Description
The Texture of Change examines historical change across a broad region of western Africa-from Saint Louis, Senegal, to Freetown, Sierra Leone-through the development of textile commerce, consumption, and dress. Indigo-dyed and printed cotton, wool, linen, and silk cloths constituted major trade items that linked African producers and consumers to exchange networks that were both regional and global. While much of the historiography of commerce in Africa in the eighteenth century has focused on the Atlantic slave trade and its impact, this study follows the global cloth trade to account for the broad extent and multiple modes of western Africa's engagement with Europe, Asia, and the Americas.
Jody Benjamin analyzes a range of archival, visual, oral, and material sources drawn from three continents to illuminate entanglements between local textile industries and global commerce and between the politics of Islamic reform and encroaching European colonial power. The study highlights the roles of a diverse range of historical actors mentioned only glancingly in core-periphery or Atlantic-centered framings: women indigo dyers, maroon cotton farmers, petty traveling merchants, caravan guides, and African Diaspora settlers. It argues that their combined choices within a set of ecological, political, and economic constraints structured networks connecting the Atlantic and Indian Ocean perimeters.

# DATA SECTION

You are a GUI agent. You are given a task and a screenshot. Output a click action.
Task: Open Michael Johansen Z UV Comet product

---

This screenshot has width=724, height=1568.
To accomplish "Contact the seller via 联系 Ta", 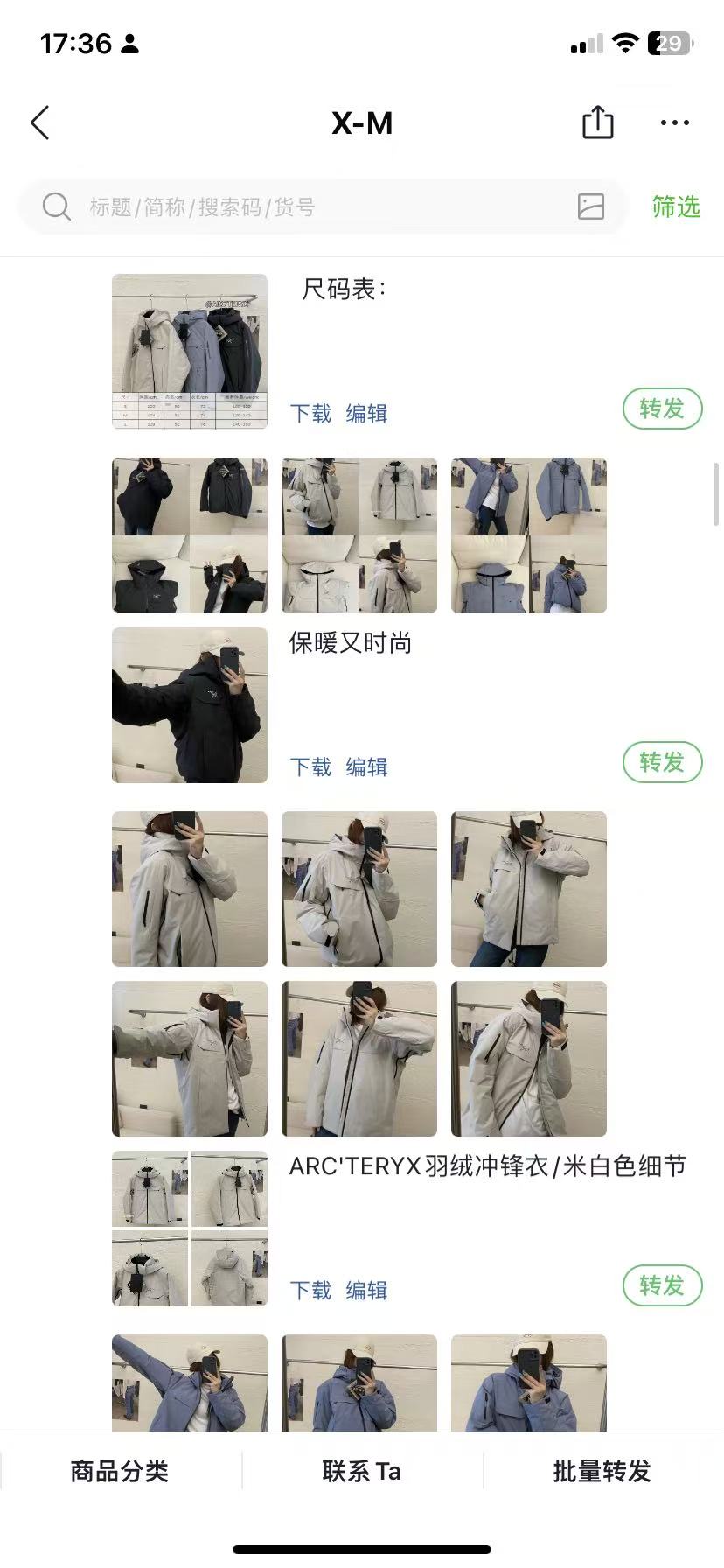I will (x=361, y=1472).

==

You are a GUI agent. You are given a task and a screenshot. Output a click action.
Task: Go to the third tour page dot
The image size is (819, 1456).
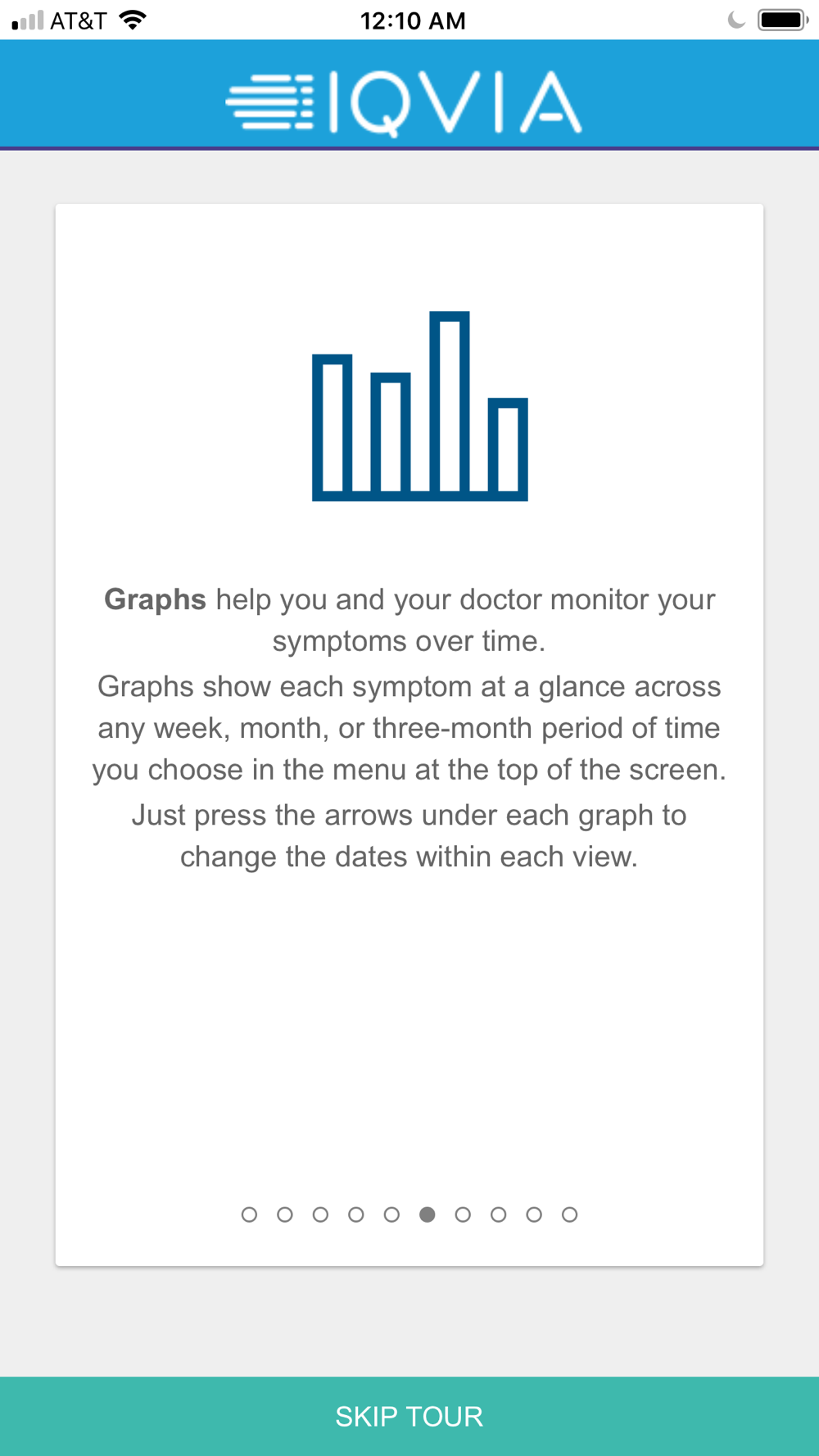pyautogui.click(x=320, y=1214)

# GOALS
(a) Name every kind of historical actor that the book description says appears only glancingly in core-periphery or Atlantic-centered framings.
(b) Render this sentence from the book description in Spanish: "Indigo-dyed and printed cotton, wool, linen, and silk cloths constituted major trade items that linked African producers and consumers to exchange networks that were both regional and global."
(c) Pick up the book description on western African textile commerce after its last sentence, and write a further paragraph.
The listing comes from a source unrelated to the book description.

# ANSWERS BELOW
(a)
- women indigo dyers
- maroon cotton farmers
- petty traveling merchants
- caravan guides
- African Diaspora settlers

(b) Las telas de algodón, lana, lino y seda teñidas con índigo y estampadas constituían importantes artículos comerciales que vinculaban a los productores y consumidores africanos con redes de intercambio que eran a la vez regionales y globales.

(c)
An examination of the early modern West African textile trade and its impact on fashion.
About the Author
Jody Benjamin is an assistant professor of history at the University of California, Riverside. His research and teaching interests include West Africa (Senegal, Mali, Guinea), textiles, dress, fashion history, African Atlantic migration, diaspora, and intellectual history.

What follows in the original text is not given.